La storia di un matrimonio arriva fino a un certo punto. Quella della relazione tra il geniale compositore, musicista e direttore d’orchestra Leonard Bernstein (Bradley Cooper) e l’attrice Felicia Montealegre Cohn (Carey Mulligan) di sicuro si spinge oltre gli sclerotizzati confini della consuetudine. Non solo per l’eccezionalità della coppia coinvolta, quanto per il tentativo di spingere la comprensione reciproca al di là delle convenzioni, non senza incappare in sonori fallimenti. Maestro è il racconto accorato e sentimentale di questo connubio travagliato durato una vita intera. Anzi, due.

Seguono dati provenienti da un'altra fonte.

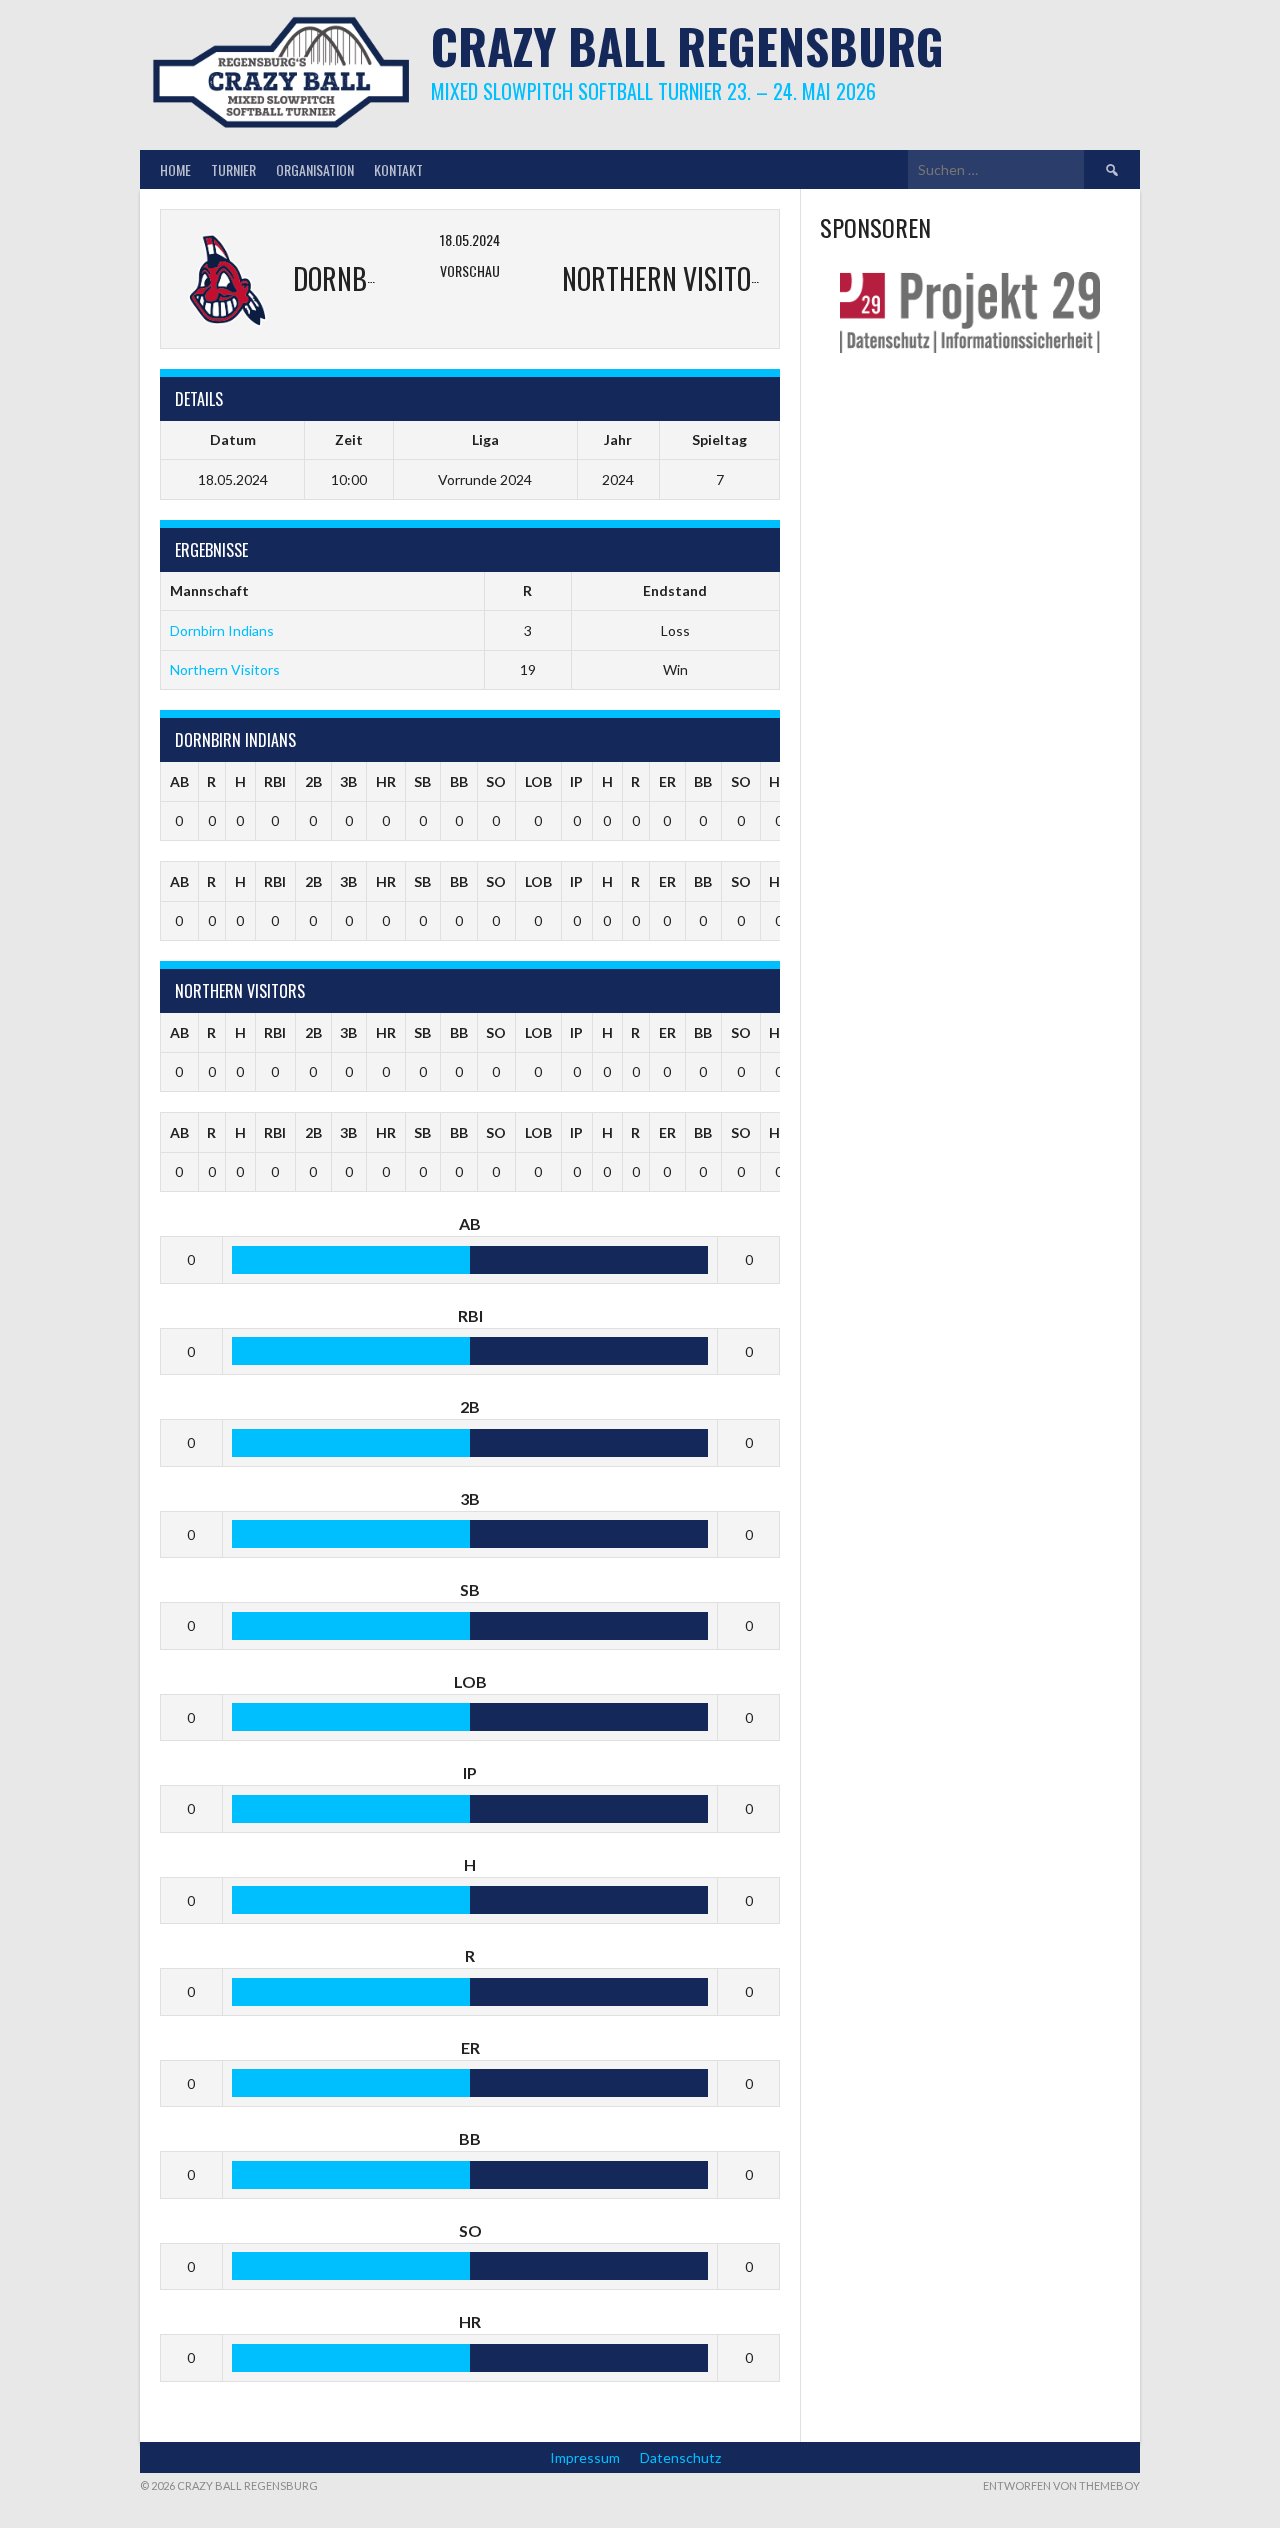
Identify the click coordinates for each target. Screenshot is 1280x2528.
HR (386, 781)
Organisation (315, 169)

Dopo A Star is Born, presentato anch’esso alla Mostra del Cinema di Venezia, Bradley Cooper torna dietro – e davanti – la macchina da presa con un biopic a tinte melodrammatiche, classico nella struttura e solido nelle interpretazioni. Tutto ruota attorno a Lenny e Felicia, alla loro vita senza compromessi basata su un amore profondo e promesse difficili da mantenere, anche a se stessi.

Maestro è scandito in movimenti, assecondati dalle variazioni cromatiche tra bianco e nero e colore. Dalla prima direzione di Leonard alla Carnagie Hall alla senilità, ormai senza più Felicia, ma con ancora “l’estate nel cuore”, almeno quanto basta per non rinunciare alla musica. Come nelle più romantiche storie d’amore, il mondo esterno sembra non esistere, o scorrere irrilevante in un universo parallelo. Cooper sceglie di restringere l’inquadratura, di stralciare i massicci cambiamenti della società americana che hanno attraversato i decenni in cui i protagonisti hanno condiviso la vita per concentrarsi sulle loro esperienze emotive.

Bernstein è un genio multiforme, capace di creare e dirigere, insegnare e interpretare con una versatilità probabilmente irraggiungibile. In lui convivono talenti diversi e personalità antitetiche: quella solitaria del compositore e quella mondana del performer, quella del marito e padre amorevole e quella del conquistatore seriale, quella della star egocentrica e quella dell’amico sensibile. Felicia non è la sua musa, è parte integrante della musica di Leonard, l’elemento condensatore della sua arte, la carica uguale e opposta in grado di stabilizzare l’orbita incontenibile di un personaggio larger than life.

L’omosessualità di Lenny e le sue molteplici relazioni portate avanti con continuità negli anni, comprese e accettate da subito da Felicia, in realtà finiscono per essere colpevolizzate dalla pressione sociale, inesorabile livella anche per le personalità più libere. Ma i legami elettivi supereranno anche queste colpevolizzazioni interne ed esterne.

Prodotto da Steven Spielberg, in un primo tempo interessato anche alla regia, e Martin Scorsese, Maestro restituisce bene – anche grazie a una ovviamente straordinaria colonna sonora – la visceralità del rapporto con la musica e la vita di Leonard Bernstein, non riuscendo però quasi mai a superare i binari convenzionali del genere biografico.